= Thomas J. Pickett =

American politician (1821–1891)

Thomas Johnson Pickett Sr. (March 17, 1821 – December 24, 1891) was an American politician. Trained at a young age as a typesetter, Pickett founded a number of papers throughout Illinois, Kentucky, and Nebraska. He was the president of the Illinois Editorial Association and was a delegate to the Bloomington Convention. He was elected to the Illinois Senate in 1860, then raised a pair of regiments during the Civil War, reaching the rank of Colonel. He returned to Kentucky after the war and ran unsuccessfully for United States Congress. Late in his life he managed papers in Nebraska with his family. He also served as Grand Master of Illinois and Kentucky.

==Biography==
Thomas Johnson Pickett was born on March 17, 1821, in Louisville, Kentucky. In 1830, his family moved to St. Louis, Missouri, then again moved in 1836 to Peoria, Illinois. Pickett apprenticed as a type-setter, then founded the Peoria News in 1840. He soon sold the paper and founded the Peoria Transcript. After founding the first paper in Pekin, Illinois, Pickett moved to Rock Island, Illinois, founding the Rock Island Register. In 1851, he was elected the first president of the Illinois Editorial Association. In this capacity, he oversaw the Editorial Convention that prompted the Bloomington Convention, the founding of the Illinois Republican Party. Pickett served as a delegate to the convention and served as a delegate to the Republican National Convention later that year.
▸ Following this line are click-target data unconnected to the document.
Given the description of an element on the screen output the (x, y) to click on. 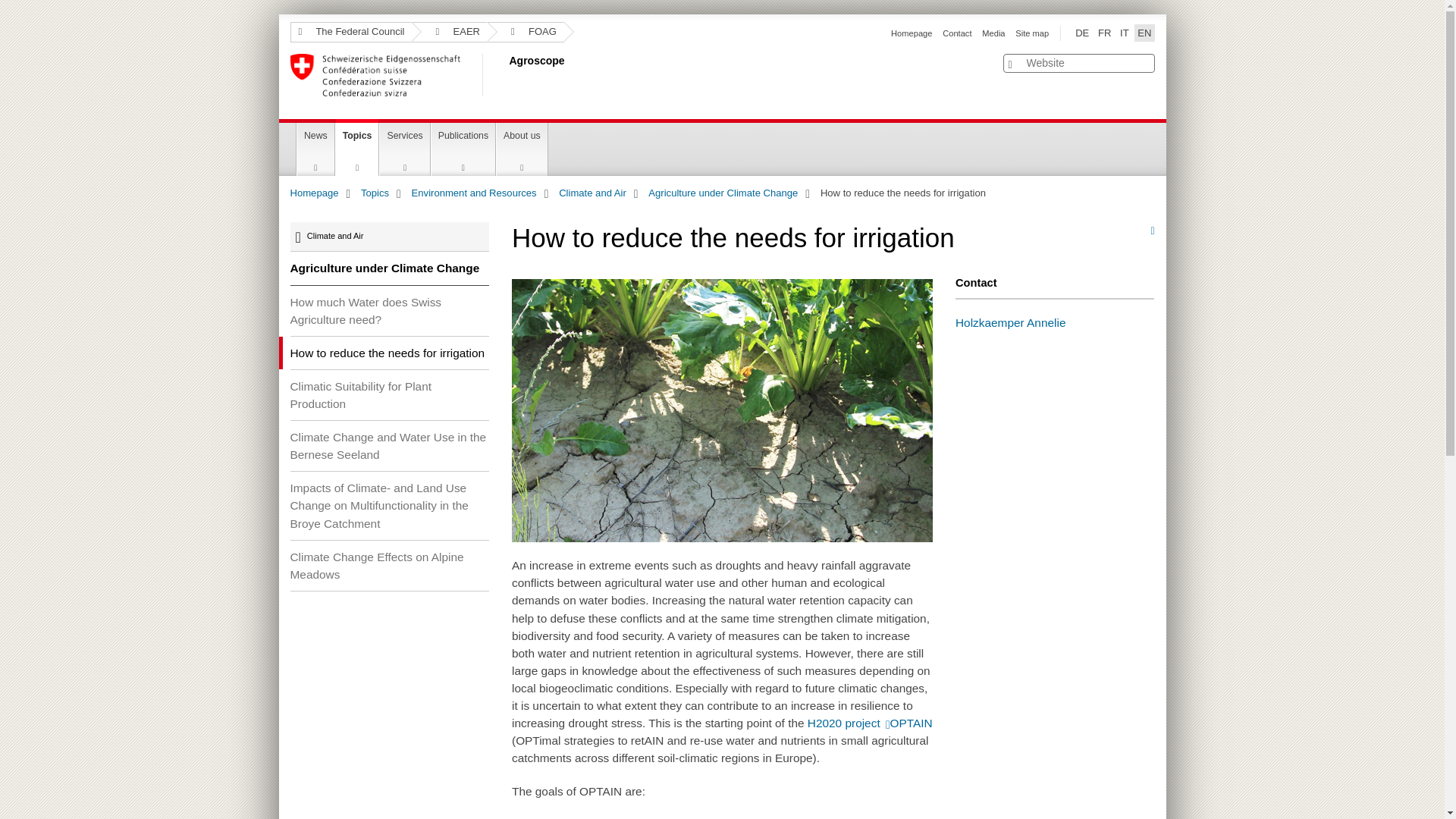
Homepage (911, 32)
EN (1144, 32)
FR (1103, 32)
Site map (1031, 32)
FOAG (525, 32)
Media (992, 32)
Contact (956, 32)
German (1081, 32)
Agroscope (505, 75)
EAER (449, 32)
The Federal Council (350, 32)
DE (1081, 32)
English selected (1144, 32)
French (1103, 32)
Given the description of an element on the screen output the (x, y) to click on. 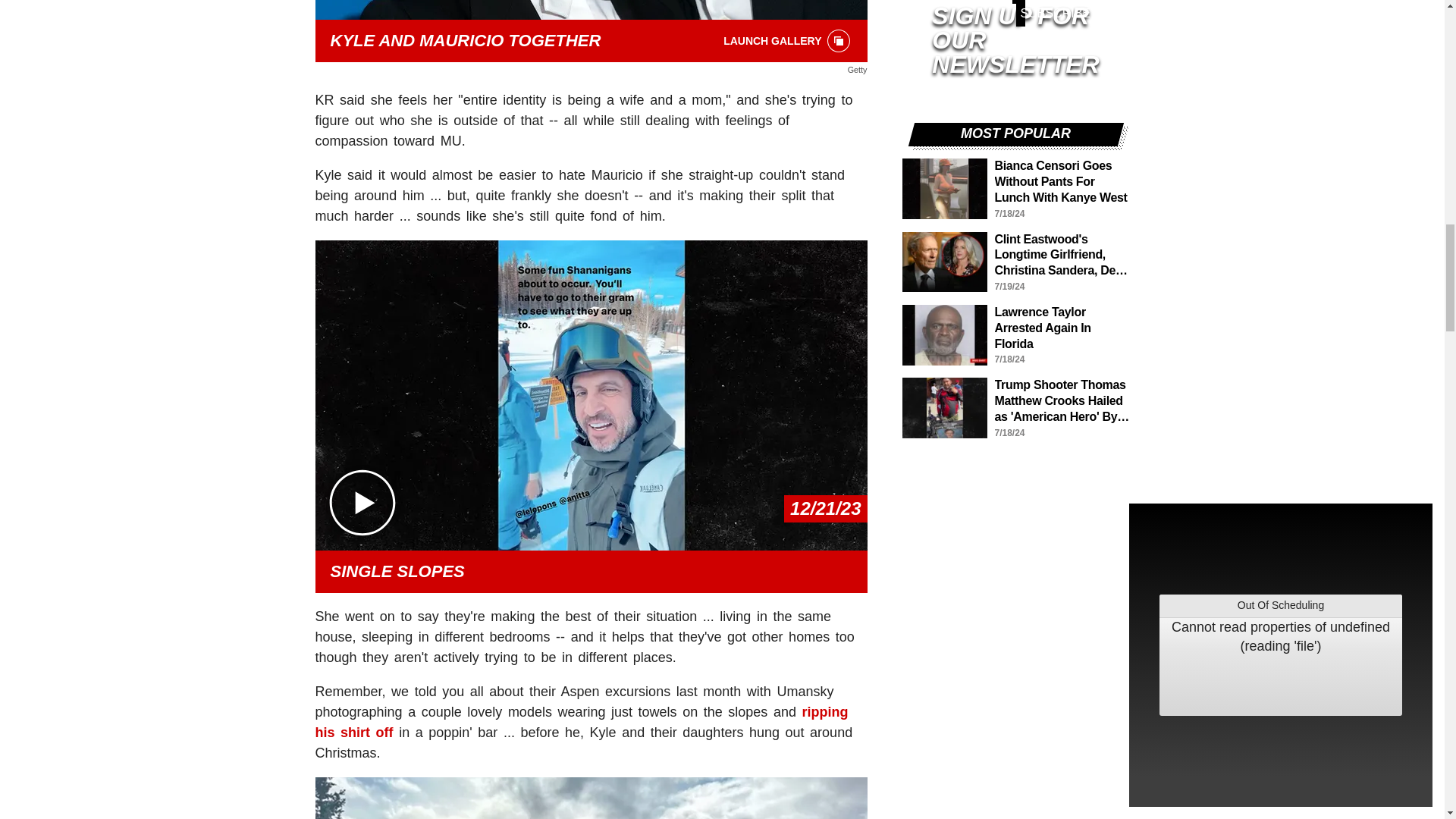
GALLERY (838, 40)
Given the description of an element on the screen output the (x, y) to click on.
Pickett was the first to formally endorse Abraham Lincoln as a presidential candidate, when he wrote an editorial in a spring 1859 issue of the Register. He was also again a delegate in 1860 to the Republican National Convention. Later that year, Pickett was elected to the Illinois Senate for a four-year term.

Upon the outbreak of the Civil War, Pickett was offered a position as brigadier general, but declined. Later in the war, he organized the 69th Illinois Volunteer Infantry Regiment and served as its lieutenant colonel. He later organized the 132nd Illinois Volunteer Infantry Regiment and served as its colonel. At the end of the war, he moved to Paducah, Kentucky, founding the Federal Union. There, he was appointed postmaster and later served as clerk of the United States district court. He ran for United States Congress in Kentucky's 1st congressional district in 1874, but was defeated by Andrew Boone.
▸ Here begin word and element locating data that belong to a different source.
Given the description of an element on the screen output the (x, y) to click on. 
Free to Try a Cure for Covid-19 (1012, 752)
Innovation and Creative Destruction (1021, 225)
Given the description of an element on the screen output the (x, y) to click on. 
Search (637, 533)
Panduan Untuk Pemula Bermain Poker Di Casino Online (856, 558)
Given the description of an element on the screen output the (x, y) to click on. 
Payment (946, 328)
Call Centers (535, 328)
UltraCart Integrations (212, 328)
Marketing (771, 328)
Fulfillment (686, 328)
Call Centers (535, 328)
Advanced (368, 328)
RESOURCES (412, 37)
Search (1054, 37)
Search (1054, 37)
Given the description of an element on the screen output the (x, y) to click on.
Pickett moved to Nebraska City, Nebraska in 1879. He founded the Nebraska City Sun there with his sons, then moved to Lincoln, Nebraska, the next year. He founded The Capital there, then founded the Franklin County Guard. He moved into his son's house in Ashland, Nebraska, in April 1891, helping his son run the Ashland Gazette.

Pickett married twice. He was a Freemason, serving as Grand Master of both Illinois and Kentucky. Pickett also served as a trustee of the Illinois Normal School. He died from a stroke in Ashland Kentucky on December 24, 1891.